• **EXERCISE REQUIREMENTS**
a: In the VA loan excerpt, is each of these statements supported by the text? (i) The VA sets a minimum credit score for its loans. (ii) The first payment on a VA loan is usually due on the first day of the first full month after closing. (iii) The home must be inspected and appraised by VA-approved professionals. Answer yes or no for each, and quote the deciding words.
b: Can you update the part of the VA loan excerpt that opens with the words containing "The next step" and closes with "by VA-approved professionals.", changing "Interest rates" to "Annual percentage rates"?
c: According to the VA loan excerpt, what step starts the VA loan process?

If you were dishonorably discharged or discharged for bad conduct, you may not be eligible for VA benefits, including eligibility for VA loans.

Aside from service requirements, you’ll also need to meet credit score and income requirements for a VA loan. The VA does not set a minimum credit score but lenders can. Credit score and income thresholds can vary by lender, but the higher your score is, the easier it may be to get approved.

VA Mortgage Loan Process

The VA loan process starts with obtaining your COE. You’ll need to have this to show to a lender as proof of your eligibility for a VA loan.

Once you’ve checked off that step, you’re ready to use a VA loan calculator to crunch some numbers. If you have a target purchase price in mind, using a VA mortgage calculator can tell you if that amount is realistic, based on your estimated payments.

The next step is choosing a lender. You may want to go through the mortgage preapproval process, sharing some basic information with multiple lenders to get home loan quotes. As you compare VA loan lenders, consider:

•   Interest rates

•   Fees

•   Minimum credit score and income requirements

•   Length of loan terms

If you’ve found a home you want to buy and have made an offer, you can apply for a VA loan. You’ll fill out the lender’s application and agree to allow a hard credit check. You’ll need to have the home inspected and appraised by VA-approved professionals.

The lender may ask for supporting documentation, such as bank statements, investment statements, or an explanation of negative marks on your credit. If you get the green light for a VA loan, the lender will finalize the paperwork so you can prepare for closing.

At closing, you’ll hand over any down payment funds you plan to offer and pay the loan fee unless you’re rolling it into the mortgage. Once you’ve signed off on all the paperwork you can start moving in. Your first payment to a VA loan is usually due on the first day of the first full month after closing.

• **GIVEN DATA**

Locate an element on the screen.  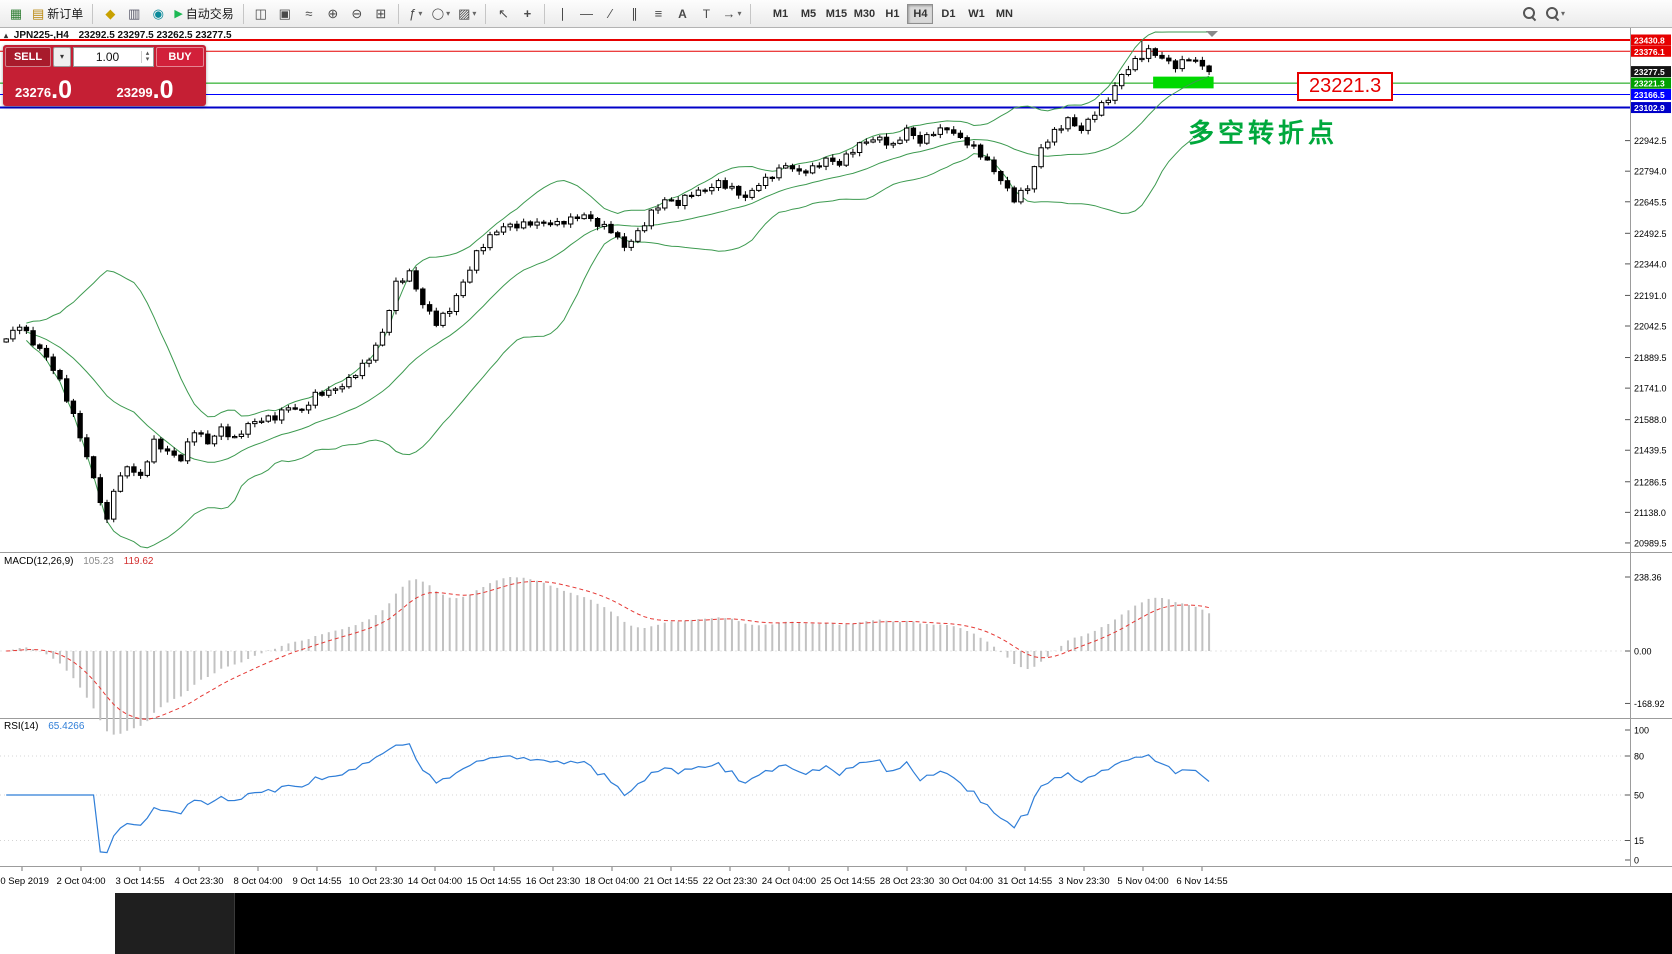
...
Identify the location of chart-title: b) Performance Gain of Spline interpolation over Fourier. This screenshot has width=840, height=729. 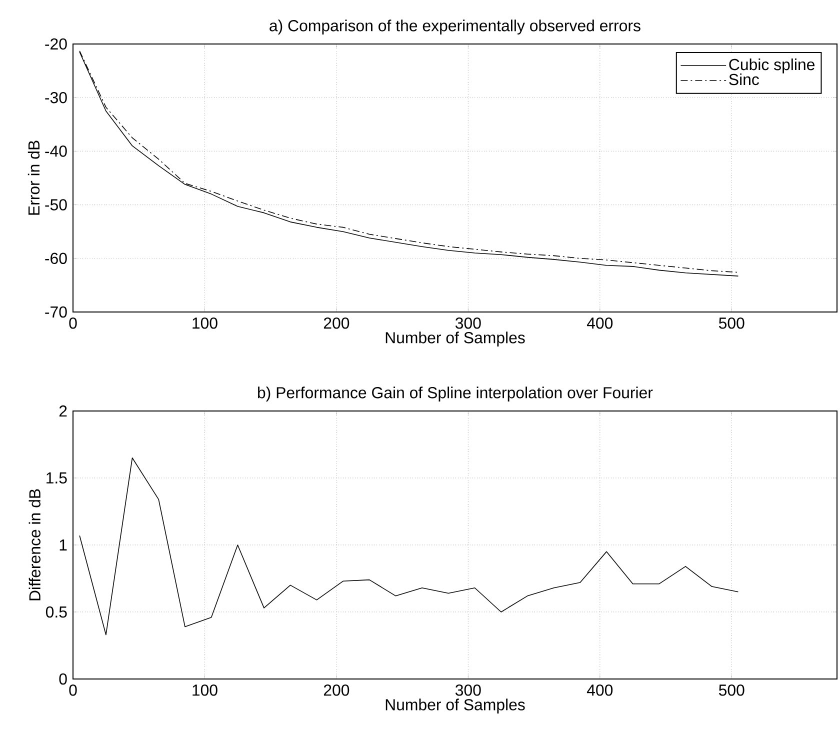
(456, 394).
...
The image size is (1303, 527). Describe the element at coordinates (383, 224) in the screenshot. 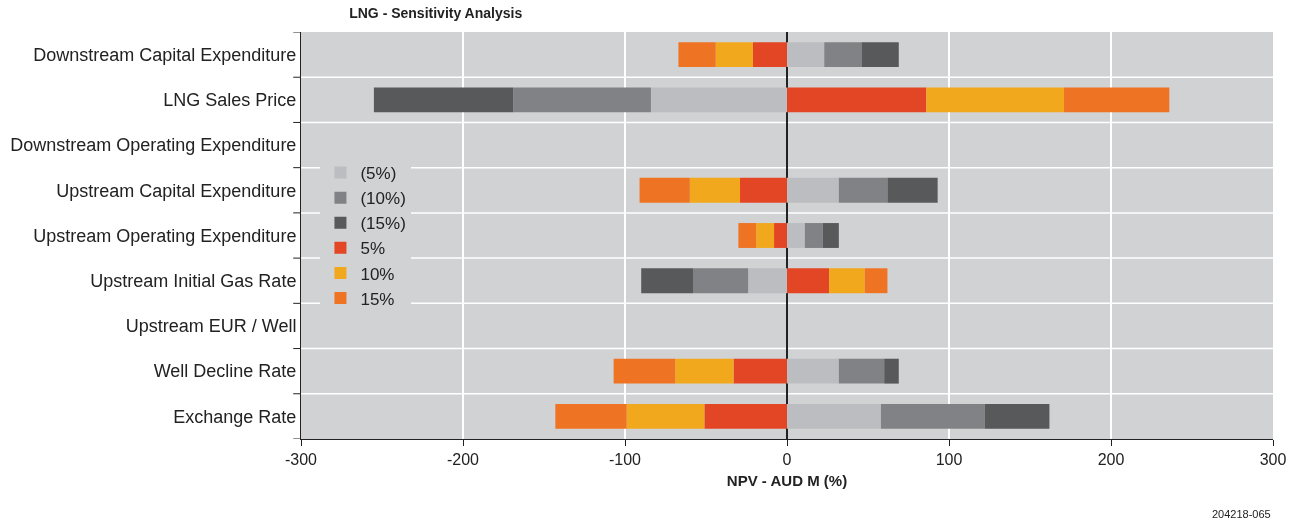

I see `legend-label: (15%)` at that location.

• **ANSWERS GIVEN**
a:
(i) No: "The VA does not set a minimum credit score but lenders can."
(ii) Yes: "Your first payment to a VA loan is usually due on the first day of the first full month after closing."
(iii) Yes: "You’ll need to have the home inspected and appraised by VA-approved professionals."

b:
The next step is choosing a lender. You may want to go through the mortgage preapproval process, sharing some basic information with multiple lenders to get home loan quotes. As you compare VA loan lenders, consider:

•   Annual percentage rates

•   Fees

•   Minimum credit score and income requirements

•   Length of loan terms

If you’ve found a home you want to buy and have made an offer, you can apply for a VA loan. You’ll fill out the lender’s application and agree to allow a hard credit check. You’ll need to have the home inspected and appraised by VA-approved professionals.

c: Obtaining your COE.